Give back the full listing that follows exactly as it reads.

[Start of section]

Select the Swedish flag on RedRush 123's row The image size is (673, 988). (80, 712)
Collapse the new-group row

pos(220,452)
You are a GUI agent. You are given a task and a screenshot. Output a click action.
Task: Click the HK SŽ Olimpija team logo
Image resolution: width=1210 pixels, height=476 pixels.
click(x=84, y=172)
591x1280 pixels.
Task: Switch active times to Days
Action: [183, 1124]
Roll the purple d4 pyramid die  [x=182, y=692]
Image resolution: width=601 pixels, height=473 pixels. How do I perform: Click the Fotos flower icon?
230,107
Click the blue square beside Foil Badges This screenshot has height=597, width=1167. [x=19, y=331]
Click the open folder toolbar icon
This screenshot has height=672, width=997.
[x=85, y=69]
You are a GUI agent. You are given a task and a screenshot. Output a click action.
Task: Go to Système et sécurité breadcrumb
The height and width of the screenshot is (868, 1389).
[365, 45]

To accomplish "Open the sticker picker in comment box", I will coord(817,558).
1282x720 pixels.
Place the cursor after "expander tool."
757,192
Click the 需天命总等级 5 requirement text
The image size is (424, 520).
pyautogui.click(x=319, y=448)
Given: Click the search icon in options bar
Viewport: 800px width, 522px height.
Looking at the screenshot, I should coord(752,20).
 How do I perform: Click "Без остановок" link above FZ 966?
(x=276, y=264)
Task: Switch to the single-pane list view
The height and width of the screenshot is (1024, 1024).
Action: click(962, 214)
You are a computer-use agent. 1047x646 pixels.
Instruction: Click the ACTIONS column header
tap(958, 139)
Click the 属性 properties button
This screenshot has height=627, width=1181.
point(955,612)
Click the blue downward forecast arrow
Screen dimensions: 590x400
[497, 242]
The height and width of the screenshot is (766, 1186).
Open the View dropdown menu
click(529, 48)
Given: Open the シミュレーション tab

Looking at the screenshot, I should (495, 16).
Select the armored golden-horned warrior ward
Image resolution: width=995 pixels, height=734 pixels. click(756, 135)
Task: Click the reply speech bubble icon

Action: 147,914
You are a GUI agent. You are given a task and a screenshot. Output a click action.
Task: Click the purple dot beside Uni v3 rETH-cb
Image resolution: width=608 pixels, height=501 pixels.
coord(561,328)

[End of section]

▶ **Task response**
Select the Swedish flag on RedRush 123's row The image size is (673, 988). (80, 712)
Collapse the new-group row

pos(220,452)
You are a GUI agent. You are given a task and a screenshot. Output a click action.
Task: Click the HK SŽ Olimpija team logo
Image resolution: width=1210 pixels, height=476 pixels.
click(x=84, y=172)
591x1280 pixels.
Task: Switch active times to Days
Action: [183, 1124]
Roll the purple d4 pyramid die  [x=182, y=692]
Image resolution: width=601 pixels, height=473 pixels. How do I perform: Click the Fotos flower icon?
230,107
Click the blue square beside Foil Badges This screenshot has height=597, width=1167. [x=19, y=331]
Click the open folder toolbar icon
This screenshot has height=672, width=997.
[x=85, y=69]
You are a GUI agent. You are given a task and a screenshot. Output a click action.
Task: Go to Système et sécurité breadcrumb
The height and width of the screenshot is (868, 1389).
[365, 45]

To accomplish "Open the sticker picker in comment box", I will coord(817,558).
1282x720 pixels.
Place the cursor after "expander tool."
757,192
Click the 需天命总等级 5 requirement text
The image size is (424, 520).
pyautogui.click(x=319, y=448)
Given: Click the search icon in options bar
Viewport: 800px width, 522px height.
Looking at the screenshot, I should coord(752,20).
 How do I perform: Click "Без остановок" link above FZ 966?
(x=276, y=264)
Task: Switch to the single-pane list view
The height and width of the screenshot is (1024, 1024).
Action: click(962, 214)
You are a computer-use agent. 1047x646 pixels.
Instruction: Click the ACTIONS column header
tap(958, 139)
Click the 属性 properties button
This screenshot has height=627, width=1181.
point(955,612)
Click the blue downward forecast arrow
Screen dimensions: 590x400
[497, 242]
The height and width of the screenshot is (766, 1186).
Open the View dropdown menu
click(529, 48)
Given: Open the シミュレーション tab

Looking at the screenshot, I should (495, 16).
Select the armored golden-horned warrior ward
Image resolution: width=995 pixels, height=734 pixels. click(756, 135)
Task: Click the reply speech bubble icon

Action: 147,914
You are a GUI agent. You are given a task and a screenshot. Output a click action.
Task: Click the purple dot beside Uni v3 rETH-cb
Image resolution: width=608 pixels, height=501 pixels.
coord(561,328)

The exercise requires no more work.